Tired of hearing Booker's whining, Angle uses an amazing trick he'd learned from Cena. Booker was stunned and frightened when out of nowhere, he couldn't see Kurt anymore.


Everyone in the room was focused, hell-bent on their goals. Booker wanted to establish his dominance and make a name for himself. Holly wanted to regain his credibility by taking out a major worker. Funaki wanted his lower torso back.


Not even the aggressive attacks from the WWE Champion would break Booker T away from his Tai Chi.

Kapoutman:

It was the end for Charlie Haas, as RVD was trying to rip off his arm, while the ref was going for the head


The 69 position was old news. Here, Chavo and Spike try the "96" position, to no success.

loopydate:

CENA: YoyoyoYOYO! Chill. I know I made some of you guys mad when I did my Barry Sanders impression on RAW. No worries. Tonight, I'm here in East Lansing, wearing a Spartans jersey, so there will be no imp--*begins choking*


TEDDY: I represent the NAACP, and I gotta tell you: Your dancing...it's kinda settin' us back.

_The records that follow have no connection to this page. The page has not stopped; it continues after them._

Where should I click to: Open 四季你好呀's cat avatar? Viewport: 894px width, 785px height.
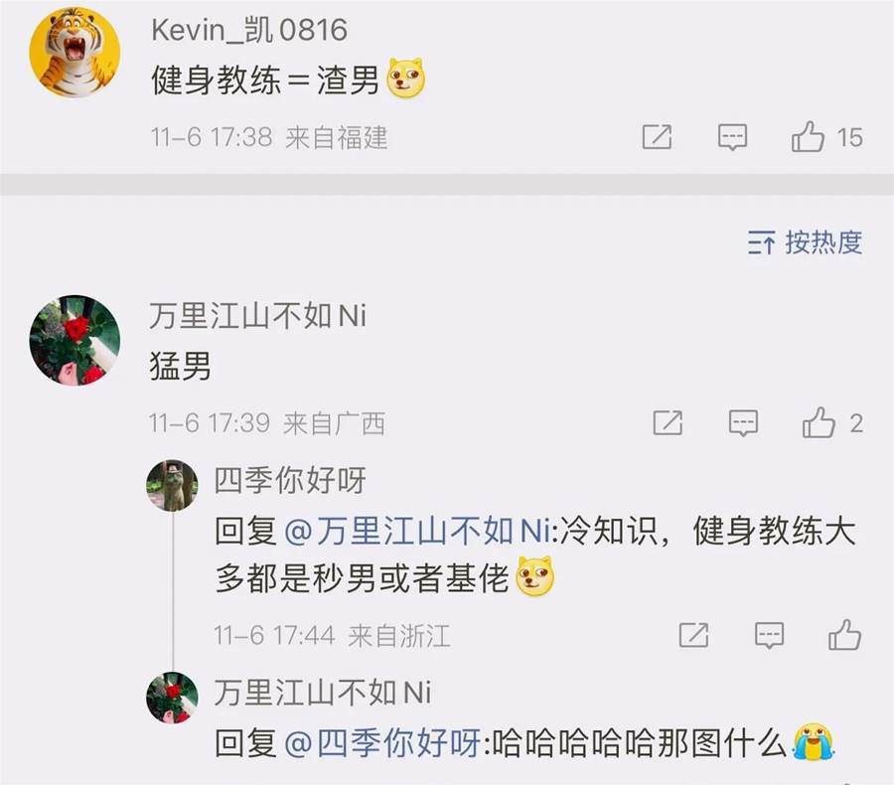[172, 485]
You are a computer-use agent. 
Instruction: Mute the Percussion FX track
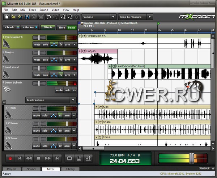click(x=37, y=45)
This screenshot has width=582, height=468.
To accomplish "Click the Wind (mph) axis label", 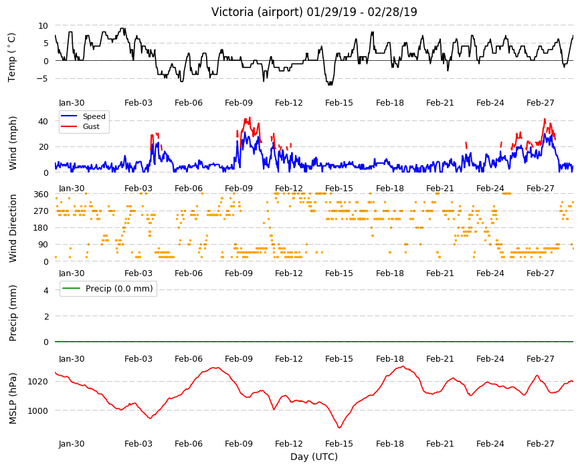I will click(13, 143).
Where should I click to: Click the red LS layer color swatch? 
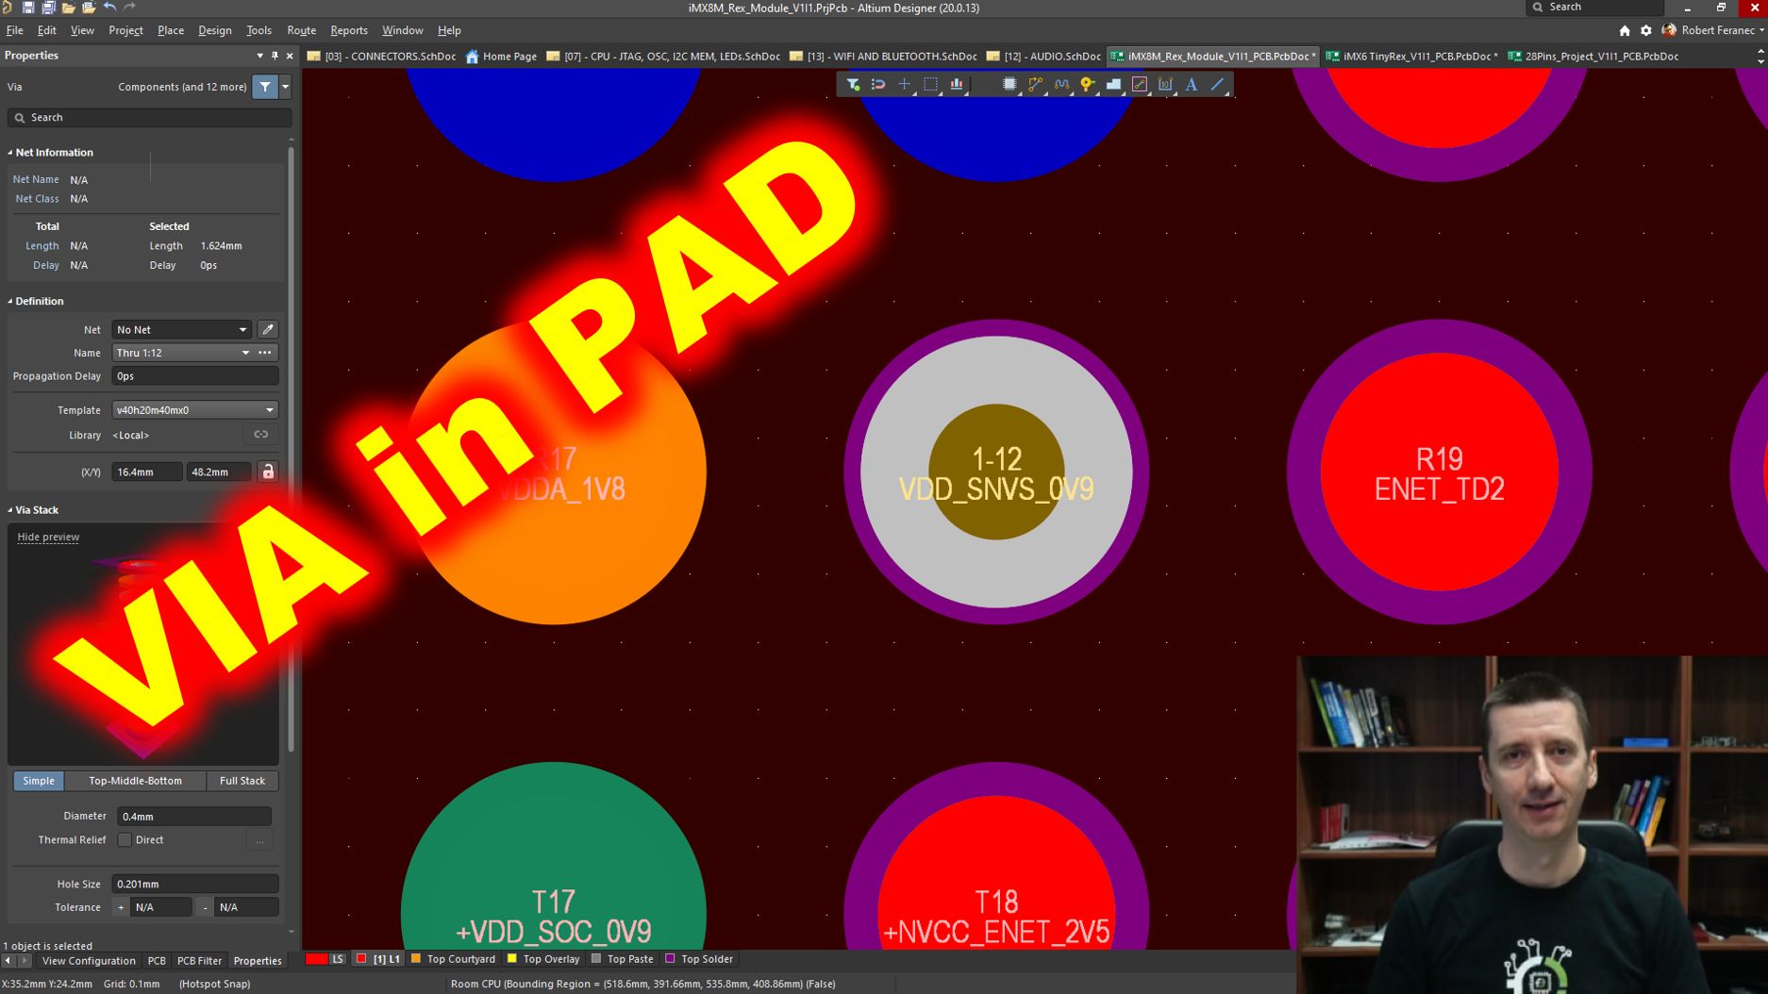316,959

SPIKE: This is sort of refreshing.
CHAVO: Why?
SPIKE: On RAW, our crucifices were invisible.


BRADSHAW: And now I'm...Jimmy Stewart! "Muh-muh muh mouth's bleedin', Burt!" Ha ha ha! Thank you!
TAZZ: Didn't they used to be a little more discreet about filling TV time?
COLE: Your mic's on.
TAZZ: Well, I'm fired.


HOLLY: You took my main event push!
GUNN: And my claim to being the biggest tag-to-singles success story.
LONDON: And my TV time!
FUNAKI: And my rugged sex appeal!
BOOK:


REF: Eddie? Eddie, wake up! Oh, man... I told you not to drink all of that. The hat SAID it was 10 gallons!

tucsonspeed6:

And then I said to Vince that he should purchase some propane and propane excessories.

Last edited by Corkscrewed; 03-30-2004 at 05:28 PM.